Et pour pousser la dérision au maximum, Oda va se servir du futur second de l'équipage Zoro.
Du chapitre 2 je retiendrais donc la phrase d'Abida à propos de Zoro : "the notoriously evil Roronoa Zoro" complété par la description très flatteuse du chasseur de pirates par Coby.
Nous commençons donc le chapitre 3 avec un très très gros a priori sur le futur second de l'équipage.
A priori qui est conforté par la peur que le nom de Zoro suscite chez les habitants de la Base Marine.
Pourtant le gag répété de la panique au seul nom évoqué du colonel Morgan va introduire la relativité du Bien que représente la Marine. Voire même renverser les rôles du bon et du méchant, le colonel cristallisant la révulsion du lecteur et Zoro la sympathie.

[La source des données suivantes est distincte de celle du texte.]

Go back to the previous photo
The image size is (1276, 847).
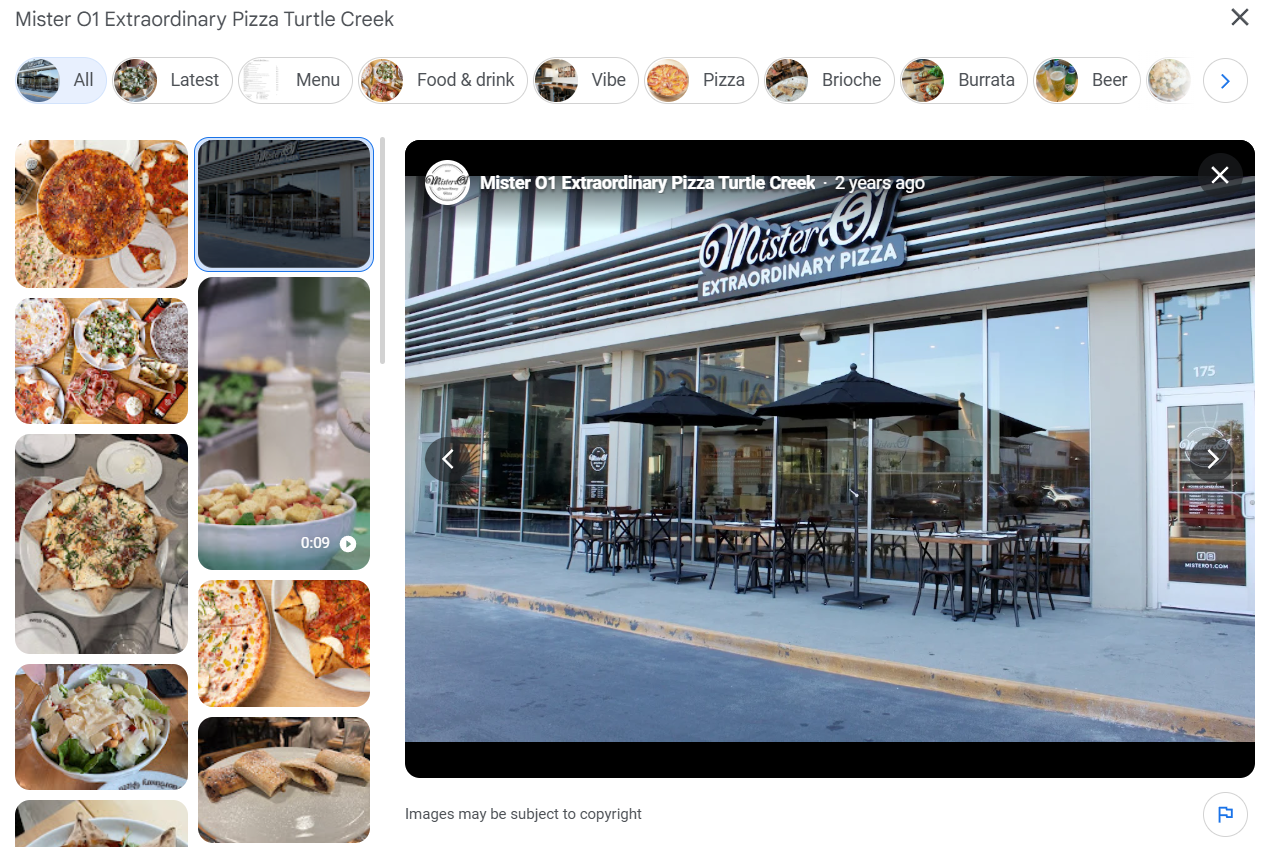(x=448, y=459)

Cependant la victoire de Luffy et Zoro se soldera par la libération des soldats de la base de la tyrannie de Morgan et l'intégration du juste Kobby au sein de l'armée. Et ces deux points viendront contrebalancer l'inversion bien/mal en nuançant justement le mauvais côté de la Marine, montrant que le sens de l'Honneur et de la Justice peut se trouver dans les 2 camps.
Ainsi se constitue l'équipage des Mugiwara : le "mal officiel" qui va aider le "bien officiel", un peu à la manière d'un Zorro (avec 2 R ! ) aidant le sergent Garcia, ou bien d'un Batman traqué s'entendant avec Gordon en douce (si je commets des erreurs sur Zorro et Batman, que les zorrophiles et les batmanophiles me corrigent).
Et en sept chapitres, le lecteur, qui sent bien que le Juste se situera dans les actions des Mugiwaras, doit faire une croix sur les repères habituels de Justice sur les futurs protagonistes de l'histoire.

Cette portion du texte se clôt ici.